Critics worry that his comments could summon the kinds of sentiments that led Japan to pass a eugenics law in 1948, under which doctors forcibly sterilized thousands of people with intellectual disabilities, mental illness, or genetic disorders. In 2016, a man who believed those with disabilities should be euthanized murdered 19 people at a care home outside Tokyo.
Shocking or not, some lawmakers say Dr. Narita’s ideas are opening the door to much-needed political conversations about pension reform and changes to social welfare. “There is criticism that older people are receiving too much pension money and the young people are supporting all the old people, even those who are wealthy,” said Shun Otokita, 39, a member of the upper house of Parliament with Nippon Ishin no Kai, a right-leaning political Party.
But detractors say Dr. Narita highlights the burdens of an aging population without suggesting realistic policies that could alleviate some of the pressures.
In broaching euthanasia, Dr. Narita has spoken publicly of his mother, who had an aneurysm when he was 19. In an interview with a website where families can search for nursing homes, Dr. Narita described how even with insurance and government financing, his mother’s care cost him 100,000 yen - or about $760 - a month.
Some surveys in Japan have indicated that a majority of the public supports legalizing voluntary euthanasia. But Mr. Narita’s reference to a mandatory practice spooks ethicists. Currently, every country that has legalized the practice only “allows it if the person wants it him/herself,” said Fumika Yamamoto, a professor of philosophy at Tokyo City University.
In his emailed responses, Dr. Narita said that “euthanasia (either voluntary or involuntary) is a complex, nuanced issue.”

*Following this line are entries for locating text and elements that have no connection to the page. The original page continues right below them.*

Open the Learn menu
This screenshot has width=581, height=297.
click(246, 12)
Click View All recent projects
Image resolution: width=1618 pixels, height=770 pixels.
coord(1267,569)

“I am not advocating its introduction,” he added. “I predict it to be more broadly discussed.”
At Yale, Dr. Narita sticks to courses on probability, statistics, econometrics, and education and labor economics.
Josh Angrist, who has won the Nobel in economic science and was one of Dr. Narita’s doctoral supervisors at the Massachusetts Institute of Technology, said his former student was a “talented scholar” with an “offbeat sense of humor.”
“I would like to see Yusuke continue a very promising career as a scholar,” Dr. Angrist said. “My main concern in a case like his is that he’s being distracted by other things, and that’s kind of a shame.”